> [TASK TO COMPLETE] Look through the records below, and copy out every line that holds the string "section".

Segment Start: RECORDS FOR THE TASK

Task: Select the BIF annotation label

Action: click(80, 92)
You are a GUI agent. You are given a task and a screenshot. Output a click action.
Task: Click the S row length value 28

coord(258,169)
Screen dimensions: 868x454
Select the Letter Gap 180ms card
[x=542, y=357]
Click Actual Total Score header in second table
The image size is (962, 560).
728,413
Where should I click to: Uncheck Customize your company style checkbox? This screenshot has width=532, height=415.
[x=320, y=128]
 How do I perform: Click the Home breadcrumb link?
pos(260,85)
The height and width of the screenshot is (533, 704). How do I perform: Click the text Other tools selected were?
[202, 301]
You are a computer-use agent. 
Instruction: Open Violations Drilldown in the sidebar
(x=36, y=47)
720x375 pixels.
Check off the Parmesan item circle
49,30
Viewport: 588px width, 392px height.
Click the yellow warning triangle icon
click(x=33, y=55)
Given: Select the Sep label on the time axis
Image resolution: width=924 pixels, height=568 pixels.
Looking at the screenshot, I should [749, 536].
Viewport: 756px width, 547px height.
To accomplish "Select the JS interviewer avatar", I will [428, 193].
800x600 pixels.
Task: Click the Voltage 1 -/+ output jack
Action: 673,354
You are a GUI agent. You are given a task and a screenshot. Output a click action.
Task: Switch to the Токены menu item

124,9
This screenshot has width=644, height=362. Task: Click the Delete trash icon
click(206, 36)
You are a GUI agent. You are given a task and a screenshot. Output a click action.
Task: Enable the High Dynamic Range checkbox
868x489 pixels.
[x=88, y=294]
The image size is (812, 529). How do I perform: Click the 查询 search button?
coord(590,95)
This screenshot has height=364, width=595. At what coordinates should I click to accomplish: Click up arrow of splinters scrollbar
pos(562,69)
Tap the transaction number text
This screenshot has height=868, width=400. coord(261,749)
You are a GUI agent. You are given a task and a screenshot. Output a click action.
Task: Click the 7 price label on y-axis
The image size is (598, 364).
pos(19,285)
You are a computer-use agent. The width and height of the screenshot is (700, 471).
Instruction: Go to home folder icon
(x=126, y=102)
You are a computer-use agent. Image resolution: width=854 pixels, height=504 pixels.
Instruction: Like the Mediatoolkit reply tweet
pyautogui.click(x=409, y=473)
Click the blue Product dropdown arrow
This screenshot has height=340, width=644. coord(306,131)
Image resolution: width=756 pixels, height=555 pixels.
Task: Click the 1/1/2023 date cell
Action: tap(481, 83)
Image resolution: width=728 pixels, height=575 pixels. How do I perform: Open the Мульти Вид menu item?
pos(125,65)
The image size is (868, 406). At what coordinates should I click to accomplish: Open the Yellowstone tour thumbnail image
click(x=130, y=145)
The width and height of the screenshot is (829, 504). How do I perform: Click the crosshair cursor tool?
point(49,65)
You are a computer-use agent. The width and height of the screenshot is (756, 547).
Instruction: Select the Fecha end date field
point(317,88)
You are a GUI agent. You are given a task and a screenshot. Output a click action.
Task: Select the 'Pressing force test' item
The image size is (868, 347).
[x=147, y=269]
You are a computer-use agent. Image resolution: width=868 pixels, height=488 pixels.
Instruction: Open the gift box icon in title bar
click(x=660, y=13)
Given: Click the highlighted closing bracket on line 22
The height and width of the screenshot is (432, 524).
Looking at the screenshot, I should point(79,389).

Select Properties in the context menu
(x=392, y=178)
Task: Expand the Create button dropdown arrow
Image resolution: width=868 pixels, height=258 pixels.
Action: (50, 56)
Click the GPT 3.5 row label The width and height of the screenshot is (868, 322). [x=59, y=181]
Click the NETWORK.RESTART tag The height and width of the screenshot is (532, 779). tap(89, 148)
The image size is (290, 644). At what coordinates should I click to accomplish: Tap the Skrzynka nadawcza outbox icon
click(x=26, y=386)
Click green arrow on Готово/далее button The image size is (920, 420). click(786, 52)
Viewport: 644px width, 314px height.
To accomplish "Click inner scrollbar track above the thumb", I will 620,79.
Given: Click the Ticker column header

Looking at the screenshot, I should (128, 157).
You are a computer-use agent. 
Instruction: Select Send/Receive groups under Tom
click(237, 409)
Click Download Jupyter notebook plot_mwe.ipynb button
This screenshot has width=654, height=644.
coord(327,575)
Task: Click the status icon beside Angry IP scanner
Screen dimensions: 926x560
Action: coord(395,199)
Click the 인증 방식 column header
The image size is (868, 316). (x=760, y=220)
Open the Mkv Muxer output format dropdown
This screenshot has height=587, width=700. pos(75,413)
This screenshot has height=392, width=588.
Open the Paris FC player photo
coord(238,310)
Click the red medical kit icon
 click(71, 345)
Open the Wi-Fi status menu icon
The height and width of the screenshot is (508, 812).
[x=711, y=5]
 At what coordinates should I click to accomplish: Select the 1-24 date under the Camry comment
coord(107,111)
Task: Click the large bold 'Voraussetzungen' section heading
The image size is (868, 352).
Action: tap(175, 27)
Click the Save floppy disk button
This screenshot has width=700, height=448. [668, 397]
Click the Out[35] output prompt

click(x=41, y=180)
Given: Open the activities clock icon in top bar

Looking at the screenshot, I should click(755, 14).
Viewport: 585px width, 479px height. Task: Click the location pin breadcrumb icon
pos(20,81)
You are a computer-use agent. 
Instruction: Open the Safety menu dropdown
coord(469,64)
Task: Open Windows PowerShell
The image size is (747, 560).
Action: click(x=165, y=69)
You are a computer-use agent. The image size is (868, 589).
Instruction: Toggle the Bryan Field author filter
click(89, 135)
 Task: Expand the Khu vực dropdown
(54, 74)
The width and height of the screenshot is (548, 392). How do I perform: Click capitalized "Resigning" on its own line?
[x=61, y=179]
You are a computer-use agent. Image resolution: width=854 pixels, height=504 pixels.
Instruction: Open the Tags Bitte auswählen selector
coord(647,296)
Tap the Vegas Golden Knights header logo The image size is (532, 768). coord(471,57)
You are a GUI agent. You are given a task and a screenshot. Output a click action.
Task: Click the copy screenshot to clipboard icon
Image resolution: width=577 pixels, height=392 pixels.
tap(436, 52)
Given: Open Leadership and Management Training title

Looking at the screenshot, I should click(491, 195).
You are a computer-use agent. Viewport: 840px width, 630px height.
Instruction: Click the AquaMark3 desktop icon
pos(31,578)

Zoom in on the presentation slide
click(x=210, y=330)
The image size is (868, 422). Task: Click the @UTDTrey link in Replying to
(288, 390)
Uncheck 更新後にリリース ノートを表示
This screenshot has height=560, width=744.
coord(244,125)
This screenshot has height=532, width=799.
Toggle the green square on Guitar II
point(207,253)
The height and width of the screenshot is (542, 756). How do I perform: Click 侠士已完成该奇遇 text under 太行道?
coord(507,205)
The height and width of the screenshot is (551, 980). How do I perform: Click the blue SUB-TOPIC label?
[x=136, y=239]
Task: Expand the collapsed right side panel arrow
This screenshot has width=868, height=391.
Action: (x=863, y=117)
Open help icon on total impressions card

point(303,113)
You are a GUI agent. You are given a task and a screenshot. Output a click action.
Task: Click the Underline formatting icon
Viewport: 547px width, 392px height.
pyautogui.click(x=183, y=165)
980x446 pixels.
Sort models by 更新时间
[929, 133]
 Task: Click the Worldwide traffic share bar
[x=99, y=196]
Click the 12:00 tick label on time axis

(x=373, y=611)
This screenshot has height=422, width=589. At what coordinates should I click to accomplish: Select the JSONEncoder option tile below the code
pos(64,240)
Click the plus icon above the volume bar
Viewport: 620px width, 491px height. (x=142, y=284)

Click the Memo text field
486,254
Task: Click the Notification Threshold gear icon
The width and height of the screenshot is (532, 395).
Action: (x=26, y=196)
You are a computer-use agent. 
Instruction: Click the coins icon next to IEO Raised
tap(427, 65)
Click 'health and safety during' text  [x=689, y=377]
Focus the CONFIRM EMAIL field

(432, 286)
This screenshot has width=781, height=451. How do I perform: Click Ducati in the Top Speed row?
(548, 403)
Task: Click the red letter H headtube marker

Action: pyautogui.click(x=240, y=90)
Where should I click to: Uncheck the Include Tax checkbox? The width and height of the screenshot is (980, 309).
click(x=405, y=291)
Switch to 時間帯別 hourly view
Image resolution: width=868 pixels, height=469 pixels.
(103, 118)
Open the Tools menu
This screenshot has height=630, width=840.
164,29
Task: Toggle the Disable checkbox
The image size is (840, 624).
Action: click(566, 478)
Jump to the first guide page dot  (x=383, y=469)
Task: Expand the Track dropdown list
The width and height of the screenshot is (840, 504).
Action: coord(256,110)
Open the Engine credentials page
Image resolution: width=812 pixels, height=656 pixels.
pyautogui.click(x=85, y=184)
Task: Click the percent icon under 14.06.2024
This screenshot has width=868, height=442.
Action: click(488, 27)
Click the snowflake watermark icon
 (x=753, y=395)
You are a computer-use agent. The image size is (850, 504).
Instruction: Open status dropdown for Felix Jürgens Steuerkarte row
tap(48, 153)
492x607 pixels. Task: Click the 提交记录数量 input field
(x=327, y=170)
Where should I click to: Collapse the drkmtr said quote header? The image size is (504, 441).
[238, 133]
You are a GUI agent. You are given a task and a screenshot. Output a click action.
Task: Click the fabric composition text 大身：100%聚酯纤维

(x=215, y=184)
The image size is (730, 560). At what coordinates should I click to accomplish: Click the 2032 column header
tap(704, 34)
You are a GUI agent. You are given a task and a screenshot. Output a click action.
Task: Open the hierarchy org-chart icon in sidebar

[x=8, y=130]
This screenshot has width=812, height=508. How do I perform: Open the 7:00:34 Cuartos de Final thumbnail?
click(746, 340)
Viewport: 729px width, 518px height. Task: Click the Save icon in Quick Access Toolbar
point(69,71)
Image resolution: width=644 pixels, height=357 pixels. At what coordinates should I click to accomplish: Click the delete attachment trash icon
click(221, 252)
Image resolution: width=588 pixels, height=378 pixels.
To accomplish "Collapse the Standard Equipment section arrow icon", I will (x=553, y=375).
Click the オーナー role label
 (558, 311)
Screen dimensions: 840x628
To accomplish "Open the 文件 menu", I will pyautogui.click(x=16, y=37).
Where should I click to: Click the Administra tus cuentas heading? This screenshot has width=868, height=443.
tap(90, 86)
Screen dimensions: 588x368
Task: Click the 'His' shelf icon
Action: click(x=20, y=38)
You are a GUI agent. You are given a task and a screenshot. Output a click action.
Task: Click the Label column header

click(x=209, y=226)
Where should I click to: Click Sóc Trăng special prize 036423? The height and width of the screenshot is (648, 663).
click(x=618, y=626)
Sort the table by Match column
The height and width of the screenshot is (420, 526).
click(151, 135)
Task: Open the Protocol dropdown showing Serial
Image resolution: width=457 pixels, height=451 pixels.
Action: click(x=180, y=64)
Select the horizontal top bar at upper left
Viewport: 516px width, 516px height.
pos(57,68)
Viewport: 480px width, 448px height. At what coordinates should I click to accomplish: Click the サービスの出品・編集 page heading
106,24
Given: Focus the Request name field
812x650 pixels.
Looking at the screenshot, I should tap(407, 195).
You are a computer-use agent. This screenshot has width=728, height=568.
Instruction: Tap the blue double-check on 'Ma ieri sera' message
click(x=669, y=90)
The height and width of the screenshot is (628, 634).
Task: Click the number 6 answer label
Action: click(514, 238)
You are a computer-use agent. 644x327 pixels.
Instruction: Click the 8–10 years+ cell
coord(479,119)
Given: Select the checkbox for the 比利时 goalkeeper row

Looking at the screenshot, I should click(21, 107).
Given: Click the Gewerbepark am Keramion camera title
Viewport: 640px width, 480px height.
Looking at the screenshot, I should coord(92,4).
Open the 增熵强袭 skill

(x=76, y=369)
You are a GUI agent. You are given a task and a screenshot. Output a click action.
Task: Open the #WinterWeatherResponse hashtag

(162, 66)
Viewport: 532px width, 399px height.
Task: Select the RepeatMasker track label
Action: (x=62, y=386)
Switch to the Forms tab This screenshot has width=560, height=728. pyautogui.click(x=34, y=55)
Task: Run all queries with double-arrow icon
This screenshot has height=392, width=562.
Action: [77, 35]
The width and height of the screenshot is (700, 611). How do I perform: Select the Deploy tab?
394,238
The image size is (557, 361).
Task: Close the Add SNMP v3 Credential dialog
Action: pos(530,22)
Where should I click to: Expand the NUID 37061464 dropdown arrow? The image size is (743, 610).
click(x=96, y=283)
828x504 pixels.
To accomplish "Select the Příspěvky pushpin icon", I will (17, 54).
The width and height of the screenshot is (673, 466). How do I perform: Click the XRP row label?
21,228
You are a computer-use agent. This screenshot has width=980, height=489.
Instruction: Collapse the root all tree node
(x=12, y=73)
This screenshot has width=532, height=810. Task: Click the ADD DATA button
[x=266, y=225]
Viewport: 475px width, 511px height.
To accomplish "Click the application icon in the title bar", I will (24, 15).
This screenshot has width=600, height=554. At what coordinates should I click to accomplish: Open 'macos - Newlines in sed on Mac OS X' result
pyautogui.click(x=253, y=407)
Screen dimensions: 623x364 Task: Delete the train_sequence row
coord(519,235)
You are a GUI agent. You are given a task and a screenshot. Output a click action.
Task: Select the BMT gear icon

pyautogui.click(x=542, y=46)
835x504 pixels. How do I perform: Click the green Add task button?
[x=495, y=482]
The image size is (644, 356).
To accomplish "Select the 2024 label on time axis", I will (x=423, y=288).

Segment End: RECORDS FOR THE TASK

> [TASK RESULT]
Task: Click the large bold 'Voraussetzungen' section heading
To accomplish "Collapse the Standard Equipment section arrow icon", I will (x=553, y=375).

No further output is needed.